La palabra machismo se usa para describir al sexismo, misoginia, chauvinismo e hipermasculinidad. El machismo, en pocas palabras, es todo lo que está mal de ser un hombre masculino. En muchas sociedades Latinoamericanas, los hombres están obligados a mostrar este tipo de supermasculinidad y comportamiento agresivo. Parte de ello es defender el honor.

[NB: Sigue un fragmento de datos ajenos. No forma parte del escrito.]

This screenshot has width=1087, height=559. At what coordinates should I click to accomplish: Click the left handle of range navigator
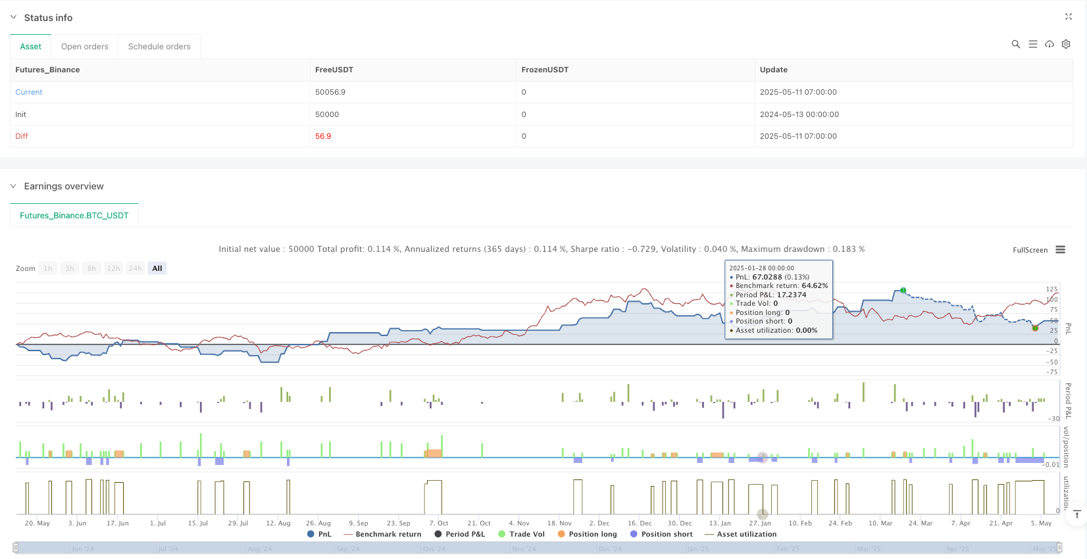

Bueno, puedes pensar que el honor de los hermanos no estaba en peligro. Es ahí donde te equivocas. Dado que las mujeres de la familia se consideraban indefensas y propiedad de los hombres, los ataques contra su honor eran, en realidad, ataques contra el honor de los hombres de la familia. ¿Y cuál se consideraba la parte más importante del honor de las mujeres? Su pureza, en otras palabras, la virginidad. Arrebatarle la virginidad a una mujer antes del matrimonio era la peor ofensa que podías hacerle a los hombres de su familia. ¿Ahora entiendes por qué es tan importante?

Los hermanos de Ángela, Pedro y Pablo, están casi obligados a ir a matar a Santiago. Incluso si pudieran perder la vida en el acto, al menos tendrían el honor de haber intentado matarlo. Si no lo intentaran, no tendrían ningún respeto de la comunidad. Dejarían de ser hombres.

No quieren hacerlo

Es bastante fácil ver qué tan dañinos y negativos son los sistemas patriarcales para las mujeres, pero ellas no son las únicas víctimas. Pablo y Pedro también son víctimas del sistema que los obliga a mostrar machismo. Esto los obliga a hacer cosas que en realidad no quieren hacer, a pesar de que nunca lo reconocerían:

Sin embargo, la realidad parecía ser que los hermanos Vicario no hicieron nada de lo que convenía para matar a Santiago Nasar de inmediato y sin espectáculo público, sino que hicieron mucho más de lo que era imaginable para que alguien les impidiera matarlo, y no lo consiguieron. (3.5)

La pregunta es: ¿por qué querrían que alguien les impidiera matar a Santiago? Fácil. Es la única manera de que todos vivieran.

Había sólo tres maneras para que los hermanos conservaran su honor: matar a Santiago, que Santiago los matara a ellos o que se les impidiera por completo matarse unos a otros. Si eso hubiese ocurrido, los gemelos podrían haber dicho que intentaron "recobrar su honor" sin tener que matar a nadie. Ángela también habría recobrado el honor de alguna manera sin que nadie muriera.

Sin embargo, por alguna razón, en un pueblo en el que todos conocen las reglas, nadie los detuvo. La gente dice creer que todo lo que se dice sobre el asesinato no son más que chismes y parloteo, pero todos saben lo grave que es insultar el honor. Ellos son tan cómplices en este sistema de machismo como todos los demás.

Piensa cómo habría sido la vida para Pablo y Pedro si no hubieran sido obligados a seguir esta costumbre social. Nunca habrían matado a nadie; nunca habrían ido a la cárcel. Es probable que Pedro no hubiera muerto en la milicia, y el pueblo entero no habría sido culpable del asesinato. Pero eso no es lo que ocurrió. Como todos los otros personajes atrapados en sus roles por las normas sociales, Pedro y Pablo son sólo instrumentos para que el machismo muestre sus feas garras en este pequeño pueblo tranquilo.